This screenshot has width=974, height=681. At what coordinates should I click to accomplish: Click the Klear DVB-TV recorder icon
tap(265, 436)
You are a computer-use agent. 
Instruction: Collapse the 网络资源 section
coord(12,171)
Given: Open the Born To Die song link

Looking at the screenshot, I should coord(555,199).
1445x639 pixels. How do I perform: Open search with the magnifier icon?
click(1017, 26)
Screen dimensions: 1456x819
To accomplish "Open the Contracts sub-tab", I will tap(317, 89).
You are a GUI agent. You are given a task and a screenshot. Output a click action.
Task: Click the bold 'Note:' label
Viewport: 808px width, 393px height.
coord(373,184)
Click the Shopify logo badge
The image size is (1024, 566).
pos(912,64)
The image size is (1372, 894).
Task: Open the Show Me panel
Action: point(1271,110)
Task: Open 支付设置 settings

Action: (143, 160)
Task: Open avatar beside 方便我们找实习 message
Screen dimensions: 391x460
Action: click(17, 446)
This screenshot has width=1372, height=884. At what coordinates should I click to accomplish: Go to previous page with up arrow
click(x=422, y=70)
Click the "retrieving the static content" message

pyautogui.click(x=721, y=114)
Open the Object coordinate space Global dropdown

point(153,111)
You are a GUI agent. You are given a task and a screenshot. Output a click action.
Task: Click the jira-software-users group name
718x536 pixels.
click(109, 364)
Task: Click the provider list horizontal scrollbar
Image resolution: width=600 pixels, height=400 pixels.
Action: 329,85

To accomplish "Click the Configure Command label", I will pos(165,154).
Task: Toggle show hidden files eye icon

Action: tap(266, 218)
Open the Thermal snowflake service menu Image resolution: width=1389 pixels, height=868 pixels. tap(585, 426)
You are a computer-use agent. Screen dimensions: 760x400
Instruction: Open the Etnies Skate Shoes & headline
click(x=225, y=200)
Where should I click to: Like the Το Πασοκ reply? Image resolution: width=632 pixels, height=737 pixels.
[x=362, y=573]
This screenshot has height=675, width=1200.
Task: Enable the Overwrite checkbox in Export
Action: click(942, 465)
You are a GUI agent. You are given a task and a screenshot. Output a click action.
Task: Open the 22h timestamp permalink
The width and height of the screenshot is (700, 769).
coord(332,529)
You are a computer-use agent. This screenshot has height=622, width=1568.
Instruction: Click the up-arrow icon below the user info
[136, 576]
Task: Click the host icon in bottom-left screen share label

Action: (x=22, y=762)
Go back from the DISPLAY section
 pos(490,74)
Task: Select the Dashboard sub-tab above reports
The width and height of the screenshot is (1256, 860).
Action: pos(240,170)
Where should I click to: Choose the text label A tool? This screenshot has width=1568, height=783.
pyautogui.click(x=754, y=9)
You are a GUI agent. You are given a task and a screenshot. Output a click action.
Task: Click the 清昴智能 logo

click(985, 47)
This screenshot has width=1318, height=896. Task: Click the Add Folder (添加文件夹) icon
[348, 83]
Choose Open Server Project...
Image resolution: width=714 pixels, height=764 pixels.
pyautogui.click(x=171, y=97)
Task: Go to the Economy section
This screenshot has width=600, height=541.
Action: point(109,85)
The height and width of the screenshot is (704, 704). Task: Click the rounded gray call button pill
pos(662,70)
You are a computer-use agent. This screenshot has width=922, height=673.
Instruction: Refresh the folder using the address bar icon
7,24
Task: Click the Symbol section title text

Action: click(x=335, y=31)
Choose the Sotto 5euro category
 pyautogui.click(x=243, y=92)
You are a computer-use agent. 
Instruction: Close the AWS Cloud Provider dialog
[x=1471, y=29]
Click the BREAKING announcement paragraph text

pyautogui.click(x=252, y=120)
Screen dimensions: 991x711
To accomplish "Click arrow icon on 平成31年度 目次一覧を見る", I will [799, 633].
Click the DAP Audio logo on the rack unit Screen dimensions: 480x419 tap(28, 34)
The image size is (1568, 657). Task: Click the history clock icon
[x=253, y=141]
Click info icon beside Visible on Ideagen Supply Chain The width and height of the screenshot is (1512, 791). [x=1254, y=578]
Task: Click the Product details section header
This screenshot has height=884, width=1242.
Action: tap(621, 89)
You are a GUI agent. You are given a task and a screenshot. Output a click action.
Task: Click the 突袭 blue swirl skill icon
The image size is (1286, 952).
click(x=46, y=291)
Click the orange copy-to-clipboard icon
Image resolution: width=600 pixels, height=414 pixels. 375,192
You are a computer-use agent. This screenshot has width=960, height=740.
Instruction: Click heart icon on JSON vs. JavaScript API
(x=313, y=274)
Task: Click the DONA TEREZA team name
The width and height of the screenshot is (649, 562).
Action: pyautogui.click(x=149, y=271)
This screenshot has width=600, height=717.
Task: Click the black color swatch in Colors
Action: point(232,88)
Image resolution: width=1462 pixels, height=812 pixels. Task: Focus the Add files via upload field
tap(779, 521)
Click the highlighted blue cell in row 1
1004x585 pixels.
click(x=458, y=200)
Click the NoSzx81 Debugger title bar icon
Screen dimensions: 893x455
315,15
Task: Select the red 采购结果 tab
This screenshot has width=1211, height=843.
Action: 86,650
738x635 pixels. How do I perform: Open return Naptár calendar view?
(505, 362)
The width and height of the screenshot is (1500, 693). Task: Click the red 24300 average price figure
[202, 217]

» **Task description**
Reproduce all of the records above verbatim, line by line, without changing anything.

» **Task result**
This screenshot has width=974, height=681. At what coordinates should I click to accomplish: Click the Klear DVB-TV recorder icon
tap(265, 436)
You are a computer-use agent. 
Instruction: Collapse the 网络资源 section
coord(12,171)
Given: Open the Born To Die song link

Looking at the screenshot, I should coord(555,199).
1445x639 pixels. How do I perform: Open search with the magnifier icon?
click(1017, 26)
Screen dimensions: 1456x819
To accomplish "Open the Contracts sub-tab", I will tap(317, 89).
You are a GUI agent. You are given a task and a screenshot. Output a click action.
Task: Click the bold 'Note:' label
Viewport: 808px width, 393px height.
coord(373,184)
Click the Shopify logo badge
The image size is (1024, 566).
pos(912,64)
The image size is (1372, 894).
Task: Open the Show Me panel
Action: point(1271,110)
Task: Open 支付设置 settings

Action: (143, 160)
Task: Open avatar beside 方便我们找实习 message
Screen dimensions: 391x460
Action: click(17, 446)
This screenshot has width=1372, height=884. At what coordinates should I click to accomplish: Go to previous page with up arrow
click(x=422, y=70)
Click the "retrieving the static content" message

pyautogui.click(x=721, y=114)
Open the Object coordinate space Global dropdown

point(153,111)
You are a GUI agent. You are given a task and a screenshot. Output a click action.
Task: Click the jira-software-users group name
718x536 pixels.
click(109, 364)
Task: Click the provider list horizontal scrollbar
Image resolution: width=600 pixels, height=400 pixels.
Action: 329,85

To accomplish "Click the Configure Command label", I will pos(165,154).
Task: Toggle show hidden files eye icon

Action: tap(266, 218)
Open the Thermal snowflake service menu Image resolution: width=1389 pixels, height=868 pixels. tap(585, 426)
You are a computer-use agent. Screen dimensions: 760x400
Instruction: Open the Etnies Skate Shoes & headline
click(x=225, y=200)
Where should I click to: Like the Το Πασοκ reply? Image resolution: width=632 pixels, height=737 pixels.
[x=362, y=573]
This screenshot has height=675, width=1200.
Task: Enable the Overwrite checkbox in Export
Action: click(942, 465)
You are a GUI agent. You are given a task and a screenshot. Output a click action.
Task: Open the 22h timestamp permalink
The width and height of the screenshot is (700, 769).
coord(332,529)
You are a computer-use agent. This screenshot has height=622, width=1568.
Instruction: Click the up-arrow icon below the user info
[136, 576]
Task: Click the host icon in bottom-left screen share label

Action: (x=22, y=762)
Go back from the DISPLAY section
 pos(490,74)
Task: Select the Dashboard sub-tab above reports
The width and height of the screenshot is (1256, 860).
Action: pos(240,170)
Where should I click to: Choose the text label A tool? This screenshot has width=1568, height=783.
pyautogui.click(x=754, y=9)
You are a GUI agent. You are given a task and a screenshot. Output a click action.
Task: Click the 清昴智能 logo

click(985, 47)
This screenshot has width=1318, height=896. Task: Click the Add Folder (添加文件夹) icon
[348, 83]
Choose Open Server Project...
Image resolution: width=714 pixels, height=764 pixels.
pyautogui.click(x=171, y=97)
Task: Go to the Economy section
This screenshot has width=600, height=541.
Action: point(109,85)
The height and width of the screenshot is (704, 704). Task: Click the rounded gray call button pill
pos(662,70)
You are a computer-use agent. This screenshot has width=922, height=673.
Instruction: Refresh the folder using the address bar icon
7,24
Task: Click the Symbol section title text

Action: click(x=335, y=31)
Choose the Sotto 5euro category
 pyautogui.click(x=243, y=92)
You are a computer-use agent. 
Instruction: Close the AWS Cloud Provider dialog
[x=1471, y=29]
Click the BREAKING announcement paragraph text

pyautogui.click(x=252, y=120)
Screen dimensions: 991x711
To accomplish "Click arrow icon on 平成31年度 目次一覧を見る", I will [799, 633].
Click the DAP Audio logo on the rack unit Screen dimensions: 480x419 tap(28, 34)
The image size is (1568, 657). Task: Click the history clock icon
[x=253, y=141]
Click info icon beside Visible on Ideagen Supply Chain The width and height of the screenshot is (1512, 791). [x=1254, y=578]
Task: Click the Product details section header
This screenshot has height=884, width=1242.
Action: tap(621, 89)
You are a GUI agent. You are given a task and a screenshot. Output a click action.
Task: Click the 突袭 blue swirl skill icon
The image size is (1286, 952).
click(x=46, y=291)
Click the orange copy-to-clipboard icon
Image resolution: width=600 pixels, height=414 pixels. 375,192
You are a computer-use agent. This screenshot has width=960, height=740.
Instruction: Click heart icon on JSON vs. JavaScript API
(x=313, y=274)
Task: Click the DONA TEREZA team name
The width and height of the screenshot is (649, 562).
Action: pyautogui.click(x=149, y=271)
This screenshot has width=600, height=717.
Task: Click the black color swatch in Colors
Action: point(232,88)
Image resolution: width=1462 pixels, height=812 pixels. Task: Focus the Add files via upload field
tap(779, 521)
Click the highlighted blue cell in row 1
1004x585 pixels.
click(x=458, y=200)
Click the NoSzx81 Debugger title bar icon
Screen dimensions: 893x455
315,15
Task: Select the red 采购结果 tab
This screenshot has width=1211, height=843.
Action: 86,650
738x635 pixels. How do I perform: Open return Naptár calendar view?
(505, 362)
The width and height of the screenshot is (1500, 693). Task: Click the red 24300 average price figure
[202, 217]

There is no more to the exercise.